Abstract
CD44 expression in different plasma cell diseases
Introduction
Myeloma is a genetically complex disease which develops via a multistep process whereby plasma cells are driven towards malignancy through the accumulation of genetic "hits" over time. This multistep process permits myeloma to have four recognisable clinical stages including monoclonal gammopathy of undetermined significance (MGUS) , smouldering multiple myeloma (SMM) , multiple myeloma (MM) and plasma cell leukemia (PCL). CD44 as a complex adhesion molecule, is highly expressed in a variety of solid tumors and involved in metastasis and chemotherapy resistance . Previous studies had found that CD44 was also highly expressed in MM, and associated with advanced clinical stage, extramedullary myeloma (EM) and poor survival. However the relation of CD44 expression in different plasma cell disease remain unknown.
Patients and Methods
Newly diagnosed MGUS (n=12), SMM (n=11), MM (n=133) and PCL (n = 8) patients who were hospitalized in our hospital from December 2017 to December 2020 were enrolled. The diagnosis was based on the criteria of the International Myeloma Working Group.

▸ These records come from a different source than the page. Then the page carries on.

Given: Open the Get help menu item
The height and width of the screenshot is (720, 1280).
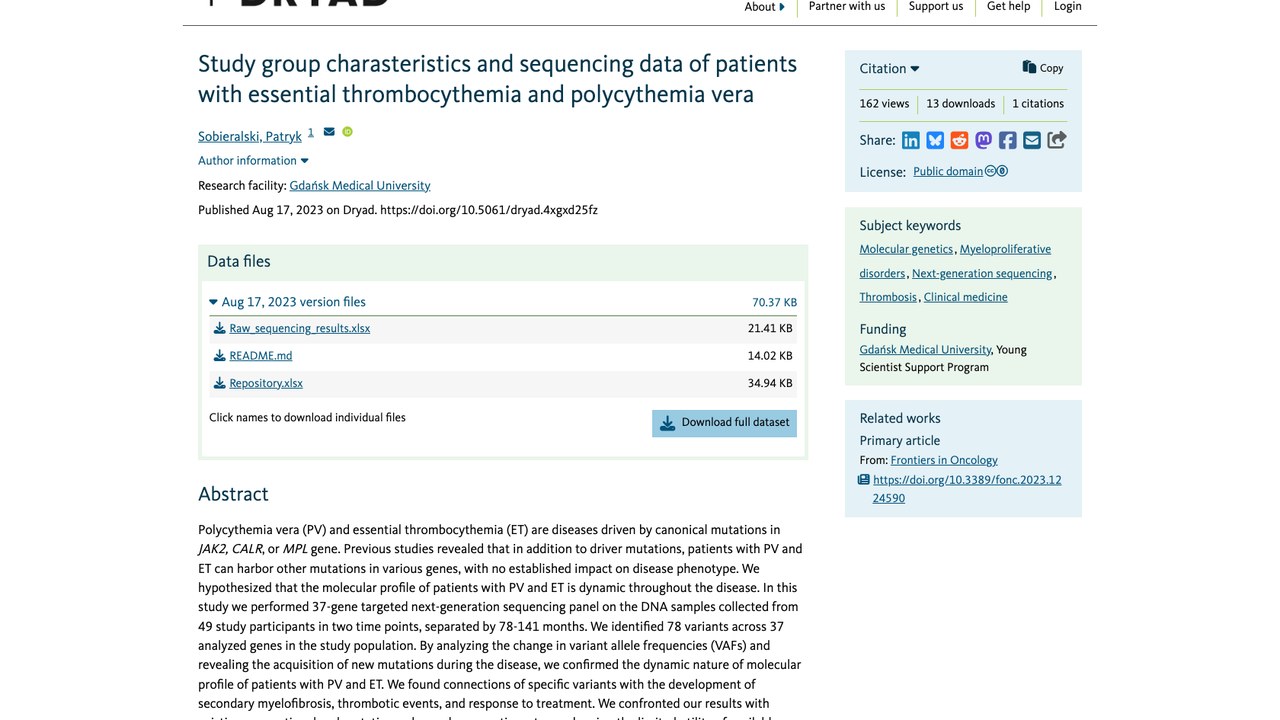Looking at the screenshot, I should tap(1008, 7).
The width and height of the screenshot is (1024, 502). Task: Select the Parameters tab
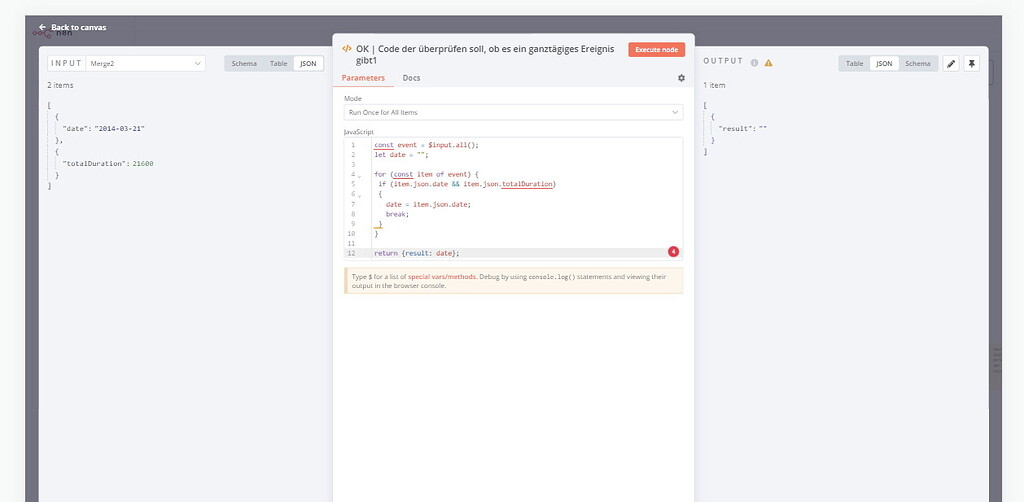tap(362, 78)
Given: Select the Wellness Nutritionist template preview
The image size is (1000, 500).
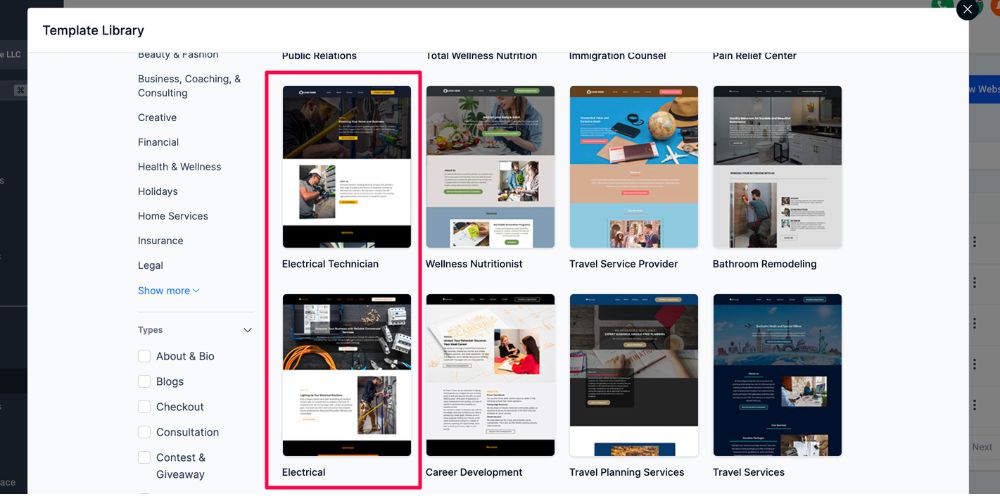Looking at the screenshot, I should click(x=490, y=167).
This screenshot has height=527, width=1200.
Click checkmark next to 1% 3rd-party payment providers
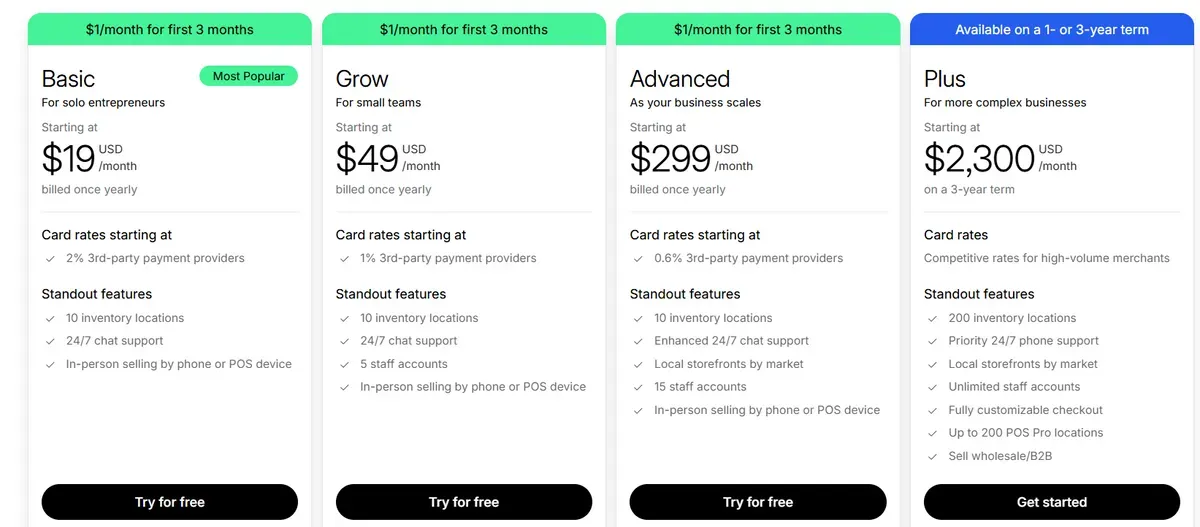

CD44 was detected by flow cytometry as follows: 2 ml of heparin anticoagulated bone marrow was collected from the patients at the time of diagnosis, 1×10 6 cells were detected, and a gate was set for identifying abnormal plasma cells characterized by CD138 and CD38. CD44 positive was defined as more than 20% of the plasma cells expressed CD44.
Results
From December 2017 to December 2020, a total of 164 patients diagnosed in our hospital were included in the study, including 12 MGUS patients, 11 SMM patients, 133 MM patients and 8 PCL patients. The expression proportion (7.9%±11.9%, 11.2%±15.5%, 40.2%±37.7%, 81.9%±25.6%, P < 0.001) and expression intensity (the mean fluorescence intensity was 1 742.8±1 023.1, 2 915.7±923.0, 6 692.6±11 275.5, 25 359.6±22 604.5, P=0.001) of CD44 on the monoclonal plasma cells of MGUS, SMM, MM and PCL patients gradually increased. In 133 MM patients, 73 cases were for CD44 positive. CD44 positive patients were more likely to show >3 focal bone lesion (75.3% VS 50.0%, P=0.002), and international staging system(ISS)III stage (68.5% VS 51.7%, P=0.048) compared those with CD44 negative. CD44 expression rate was significantly higher in MM patients with extramedullary disease (n=26) than those without (n=107) (56.7%VS 36.2%, P=0.031)

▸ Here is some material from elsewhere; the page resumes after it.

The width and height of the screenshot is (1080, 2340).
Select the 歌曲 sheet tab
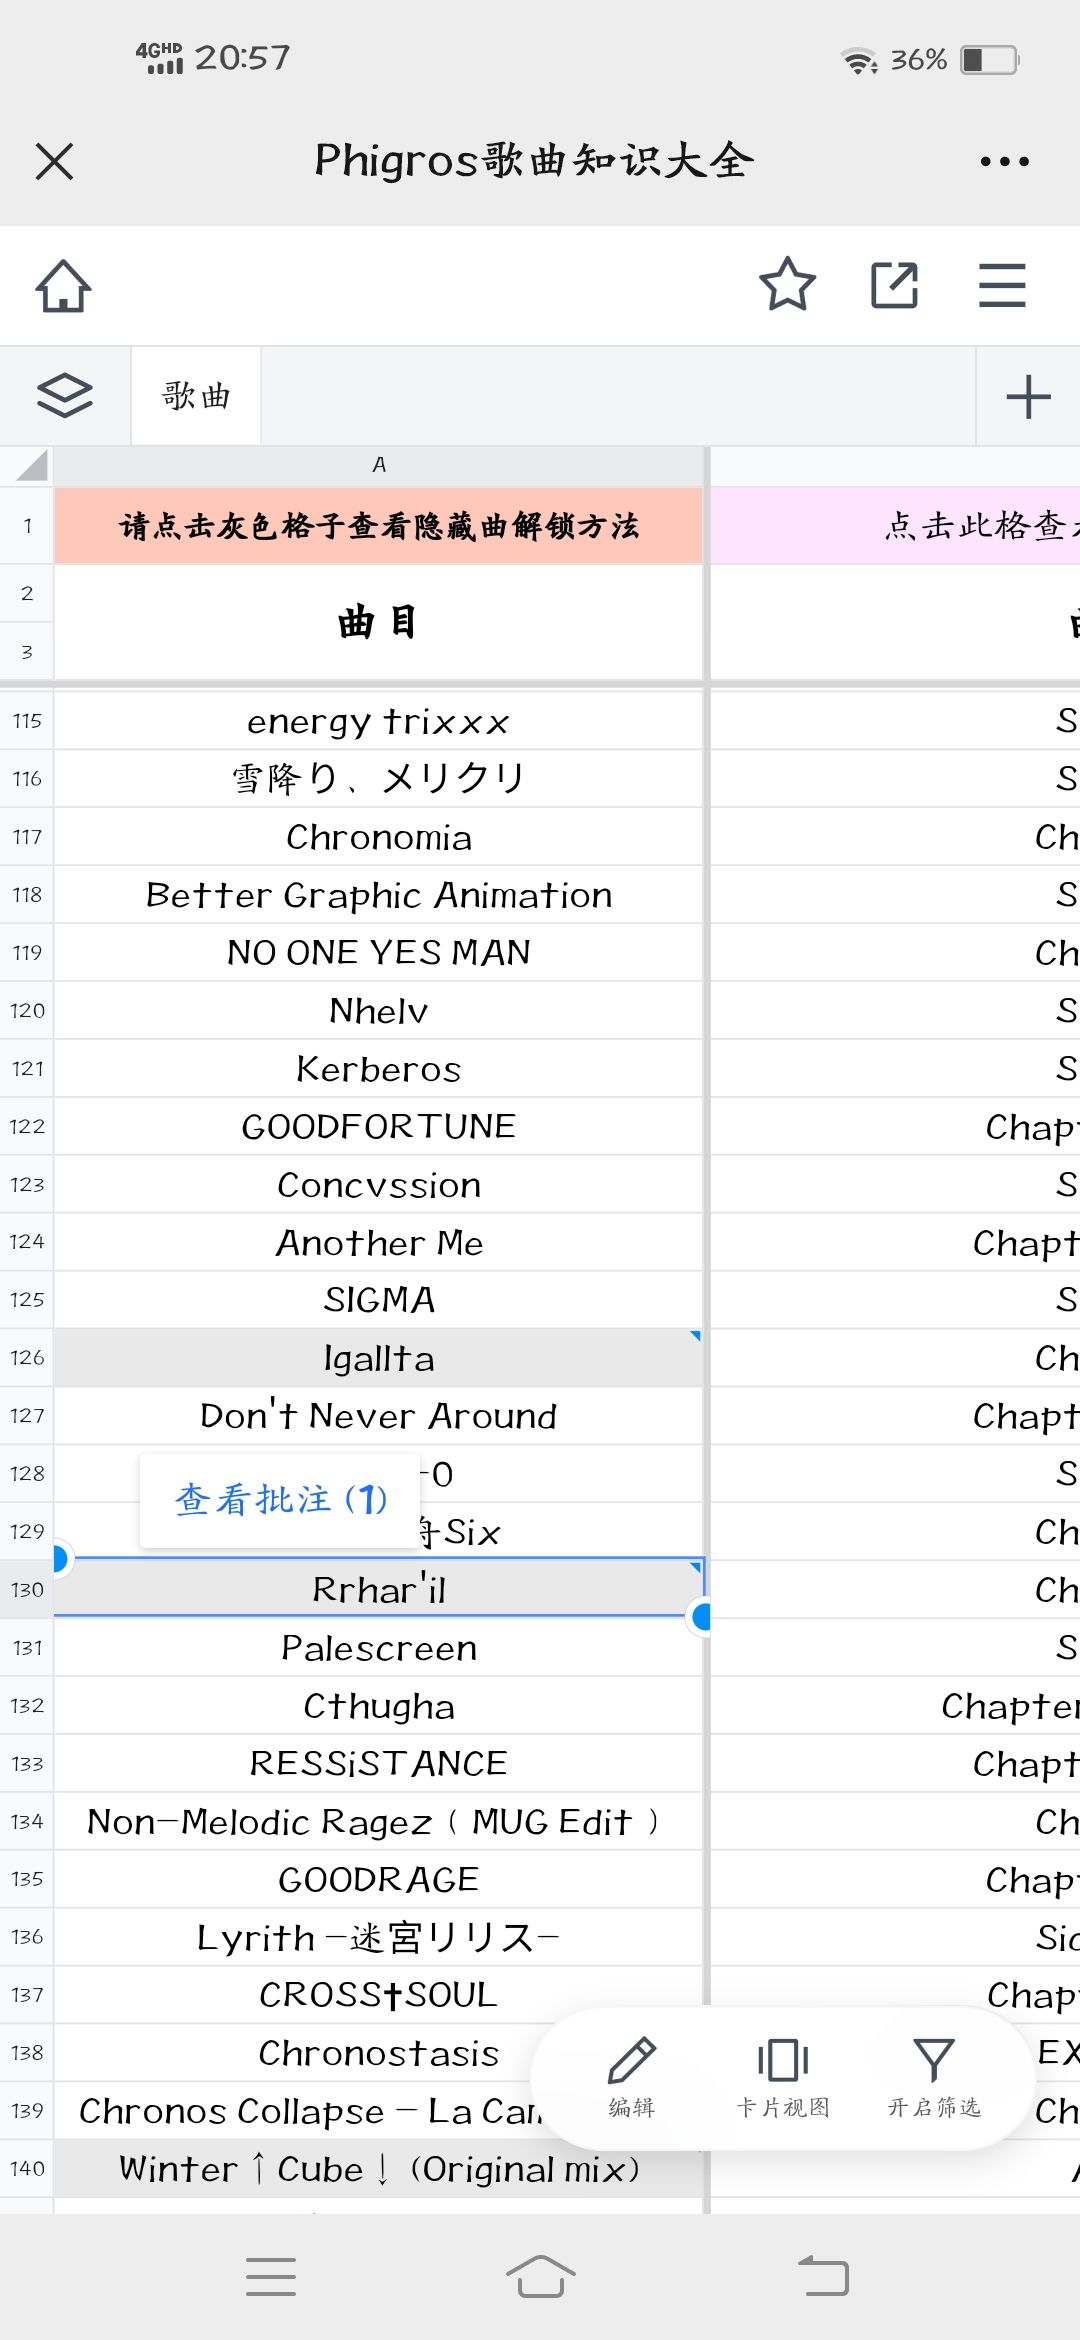point(196,396)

Conclusion: Our study showed that from MGUS, SMM, MM to PCL, the CD44 expression on abnormal plasma cells was gradually increased. CD44 overexpression was associated with osteolytic lesions, advanced ISS staging and extramedullary myeloma. The results indicated that CD44 was related to the invasion degree of plasma cell disease, and could be used as a marker for differential diagnosis between different plasma cell disease.
No relevant conflicts of interest to declare.